In the above embodiment, the case where the surface layer of the square steel slab 1 is used as the flaw detection area was explained, but even in the case of internal flaw detection or when the bottom surface side is used as the flaw detection area, the scanning range and gate are similarly determined based on the corner position. The range can be corrected. The scanning method is not limited to electronic sector + linear scanning, and general sector scanning and linear scanning are also applicable.

As described above, according to the present invention, the corner position is detected by performing oblique flaw detection near the corner, and the scanning range of the ultrasonic beam and the flaw detection gate range are corrected based on the corner position, and the flaw detection is performed at an oblique angle. Therefore, the desired flaw detection area can be detected accurately and reliably.
Moreover, when the defect position needs to be estimated, the position detection accuracy can be significantly improved.

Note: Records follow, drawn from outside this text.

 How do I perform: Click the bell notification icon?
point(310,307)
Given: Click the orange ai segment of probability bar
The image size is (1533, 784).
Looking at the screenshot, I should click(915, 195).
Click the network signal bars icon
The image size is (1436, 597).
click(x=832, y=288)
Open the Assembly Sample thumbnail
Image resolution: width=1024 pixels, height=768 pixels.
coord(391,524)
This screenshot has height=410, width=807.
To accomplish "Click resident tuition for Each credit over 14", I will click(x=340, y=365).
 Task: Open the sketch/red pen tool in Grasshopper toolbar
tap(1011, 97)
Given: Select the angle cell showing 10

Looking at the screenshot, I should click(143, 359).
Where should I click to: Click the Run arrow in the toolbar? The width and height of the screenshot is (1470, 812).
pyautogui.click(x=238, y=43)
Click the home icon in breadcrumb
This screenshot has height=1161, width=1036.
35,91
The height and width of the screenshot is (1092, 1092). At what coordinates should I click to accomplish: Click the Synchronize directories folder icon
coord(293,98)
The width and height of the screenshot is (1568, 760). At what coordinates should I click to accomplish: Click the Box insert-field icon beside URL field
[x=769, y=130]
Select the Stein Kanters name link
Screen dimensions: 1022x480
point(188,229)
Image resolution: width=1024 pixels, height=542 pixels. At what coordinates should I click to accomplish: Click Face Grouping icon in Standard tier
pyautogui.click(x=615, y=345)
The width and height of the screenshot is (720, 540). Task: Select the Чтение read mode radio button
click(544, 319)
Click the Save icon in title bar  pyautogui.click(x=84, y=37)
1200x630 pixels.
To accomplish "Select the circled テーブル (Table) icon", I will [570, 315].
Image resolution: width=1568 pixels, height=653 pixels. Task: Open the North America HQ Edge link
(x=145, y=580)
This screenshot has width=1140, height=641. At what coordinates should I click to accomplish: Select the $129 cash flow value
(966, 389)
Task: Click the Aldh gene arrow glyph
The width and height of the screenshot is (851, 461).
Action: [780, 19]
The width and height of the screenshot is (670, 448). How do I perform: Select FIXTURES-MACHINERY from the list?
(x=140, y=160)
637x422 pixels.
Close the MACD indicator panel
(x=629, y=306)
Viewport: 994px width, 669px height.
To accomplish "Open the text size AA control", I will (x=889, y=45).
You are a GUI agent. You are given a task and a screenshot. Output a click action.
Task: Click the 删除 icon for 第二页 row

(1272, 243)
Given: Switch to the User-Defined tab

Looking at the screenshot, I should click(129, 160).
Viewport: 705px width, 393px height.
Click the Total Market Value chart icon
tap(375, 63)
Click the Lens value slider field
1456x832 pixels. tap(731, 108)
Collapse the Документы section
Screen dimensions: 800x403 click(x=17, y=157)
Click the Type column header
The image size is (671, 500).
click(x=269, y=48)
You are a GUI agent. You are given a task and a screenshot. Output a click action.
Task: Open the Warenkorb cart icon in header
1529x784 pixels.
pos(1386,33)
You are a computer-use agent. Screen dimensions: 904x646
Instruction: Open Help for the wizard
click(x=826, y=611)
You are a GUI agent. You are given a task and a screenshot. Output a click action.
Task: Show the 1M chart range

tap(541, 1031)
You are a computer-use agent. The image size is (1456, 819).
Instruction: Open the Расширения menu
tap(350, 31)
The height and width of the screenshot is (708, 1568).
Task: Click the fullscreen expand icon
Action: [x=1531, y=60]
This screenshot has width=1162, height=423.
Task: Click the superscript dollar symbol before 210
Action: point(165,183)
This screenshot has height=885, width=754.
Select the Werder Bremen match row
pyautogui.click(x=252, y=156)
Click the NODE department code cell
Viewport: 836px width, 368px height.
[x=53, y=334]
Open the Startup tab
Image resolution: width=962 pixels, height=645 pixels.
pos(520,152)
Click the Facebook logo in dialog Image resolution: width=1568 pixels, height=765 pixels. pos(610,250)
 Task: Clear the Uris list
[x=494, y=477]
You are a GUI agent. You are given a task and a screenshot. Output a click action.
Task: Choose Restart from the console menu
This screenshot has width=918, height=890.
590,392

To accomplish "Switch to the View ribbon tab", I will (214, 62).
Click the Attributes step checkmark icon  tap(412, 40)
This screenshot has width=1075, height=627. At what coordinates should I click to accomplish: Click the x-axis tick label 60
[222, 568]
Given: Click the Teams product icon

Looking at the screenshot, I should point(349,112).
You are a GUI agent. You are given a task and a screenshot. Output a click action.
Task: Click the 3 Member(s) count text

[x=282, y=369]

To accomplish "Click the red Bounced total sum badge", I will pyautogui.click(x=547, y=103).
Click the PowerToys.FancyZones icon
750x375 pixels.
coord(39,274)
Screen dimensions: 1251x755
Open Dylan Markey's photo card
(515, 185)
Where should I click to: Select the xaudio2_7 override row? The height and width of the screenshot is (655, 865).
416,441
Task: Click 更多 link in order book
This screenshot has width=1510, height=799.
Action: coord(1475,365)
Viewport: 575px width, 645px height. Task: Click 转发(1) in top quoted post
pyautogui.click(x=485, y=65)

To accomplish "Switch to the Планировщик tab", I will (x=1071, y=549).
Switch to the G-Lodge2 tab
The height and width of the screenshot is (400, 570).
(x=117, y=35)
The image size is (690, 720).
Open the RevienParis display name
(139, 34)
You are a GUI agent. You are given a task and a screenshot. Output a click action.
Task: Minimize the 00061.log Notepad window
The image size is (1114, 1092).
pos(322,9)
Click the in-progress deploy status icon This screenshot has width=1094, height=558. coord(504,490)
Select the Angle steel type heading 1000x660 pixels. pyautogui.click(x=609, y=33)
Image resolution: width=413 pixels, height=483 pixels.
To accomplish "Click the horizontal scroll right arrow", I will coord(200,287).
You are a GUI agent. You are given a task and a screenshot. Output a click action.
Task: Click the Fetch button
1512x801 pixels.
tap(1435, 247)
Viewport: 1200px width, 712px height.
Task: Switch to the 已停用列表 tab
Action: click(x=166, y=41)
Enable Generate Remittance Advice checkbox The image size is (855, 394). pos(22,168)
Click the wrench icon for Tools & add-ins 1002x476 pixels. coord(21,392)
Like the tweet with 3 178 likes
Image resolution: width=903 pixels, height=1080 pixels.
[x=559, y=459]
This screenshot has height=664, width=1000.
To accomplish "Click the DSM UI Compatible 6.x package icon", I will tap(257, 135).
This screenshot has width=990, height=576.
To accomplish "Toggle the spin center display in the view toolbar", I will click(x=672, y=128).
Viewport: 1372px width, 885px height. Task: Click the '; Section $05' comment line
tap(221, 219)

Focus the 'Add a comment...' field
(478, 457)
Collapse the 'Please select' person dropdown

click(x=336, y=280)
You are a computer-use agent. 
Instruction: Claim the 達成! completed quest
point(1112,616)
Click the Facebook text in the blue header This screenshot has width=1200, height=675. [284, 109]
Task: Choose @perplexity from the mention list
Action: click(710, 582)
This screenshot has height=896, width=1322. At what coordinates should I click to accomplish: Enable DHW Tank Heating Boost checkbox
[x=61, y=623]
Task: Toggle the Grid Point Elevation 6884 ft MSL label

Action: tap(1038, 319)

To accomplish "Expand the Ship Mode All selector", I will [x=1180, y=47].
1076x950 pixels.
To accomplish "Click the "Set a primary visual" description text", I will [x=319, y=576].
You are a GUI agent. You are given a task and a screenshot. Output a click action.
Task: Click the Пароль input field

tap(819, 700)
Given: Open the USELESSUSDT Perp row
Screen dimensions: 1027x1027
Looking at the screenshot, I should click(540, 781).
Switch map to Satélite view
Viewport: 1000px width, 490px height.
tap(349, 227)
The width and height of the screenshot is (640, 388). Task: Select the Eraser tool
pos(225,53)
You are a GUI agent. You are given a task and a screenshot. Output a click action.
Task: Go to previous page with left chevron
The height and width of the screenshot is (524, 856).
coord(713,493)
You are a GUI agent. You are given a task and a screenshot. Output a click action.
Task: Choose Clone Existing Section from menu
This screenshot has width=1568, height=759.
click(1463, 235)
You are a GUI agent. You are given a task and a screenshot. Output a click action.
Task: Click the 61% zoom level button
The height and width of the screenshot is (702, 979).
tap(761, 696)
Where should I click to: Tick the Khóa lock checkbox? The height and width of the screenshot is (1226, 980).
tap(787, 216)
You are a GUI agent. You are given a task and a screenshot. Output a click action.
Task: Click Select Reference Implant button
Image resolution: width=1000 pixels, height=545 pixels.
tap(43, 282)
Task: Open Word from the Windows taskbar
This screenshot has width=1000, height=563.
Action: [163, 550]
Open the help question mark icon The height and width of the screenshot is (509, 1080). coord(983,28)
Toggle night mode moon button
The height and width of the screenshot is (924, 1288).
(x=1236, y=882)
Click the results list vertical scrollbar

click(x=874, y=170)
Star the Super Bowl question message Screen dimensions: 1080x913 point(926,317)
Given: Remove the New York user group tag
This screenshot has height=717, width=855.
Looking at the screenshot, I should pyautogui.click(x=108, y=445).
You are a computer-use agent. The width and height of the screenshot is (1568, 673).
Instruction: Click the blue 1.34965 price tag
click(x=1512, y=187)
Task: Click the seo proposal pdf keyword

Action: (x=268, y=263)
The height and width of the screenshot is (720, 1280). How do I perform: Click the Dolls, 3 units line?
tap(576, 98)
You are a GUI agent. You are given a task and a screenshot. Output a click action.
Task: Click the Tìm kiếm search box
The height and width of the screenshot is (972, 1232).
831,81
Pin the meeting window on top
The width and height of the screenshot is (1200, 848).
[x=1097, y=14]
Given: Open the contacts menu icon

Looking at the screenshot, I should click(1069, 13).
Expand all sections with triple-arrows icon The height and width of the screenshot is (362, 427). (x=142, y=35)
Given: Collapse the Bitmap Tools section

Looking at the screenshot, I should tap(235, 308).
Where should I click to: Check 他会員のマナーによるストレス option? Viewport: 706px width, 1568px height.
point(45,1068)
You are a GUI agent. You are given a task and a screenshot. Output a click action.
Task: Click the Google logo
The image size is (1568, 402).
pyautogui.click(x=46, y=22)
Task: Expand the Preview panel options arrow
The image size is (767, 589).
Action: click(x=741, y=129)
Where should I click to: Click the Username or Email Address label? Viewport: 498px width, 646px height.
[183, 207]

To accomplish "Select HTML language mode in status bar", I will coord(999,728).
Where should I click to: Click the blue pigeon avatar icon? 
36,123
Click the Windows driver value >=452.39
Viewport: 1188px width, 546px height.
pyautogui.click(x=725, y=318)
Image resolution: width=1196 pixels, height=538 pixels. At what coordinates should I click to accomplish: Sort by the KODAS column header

[Brief explanation of drawings]

Figures 1 to 3 are diagrams for explaining conventional problems;
Figures 4 and 5 are diagrams showing the conventional flaw detection method, Figure 6 is a diagram for explaining problems with the same flaw detection method, and Figure 7 is the corner position detection method and scanning range correction method of the present invention. FIG. 8 is a diagram showing a method of correcting the flaw detection gate range. 1...Square steel piece, S...Ultrasonic wave.

Claims (1)

[Claims] 1 Using ultrasonic waves, the corner position is detected by performing oblique angle flaw detection near the corner of the lower side of the square steel piece adjacent to the ultrasonic incidence surface, and the scanning range of the ultrasonic beam is determined based on the corner position. An ultrasonic angle angle flaw detection method for square steel pieces, which is characterized by correcting the flaw detection gate range and performing oblique angle flaw detection.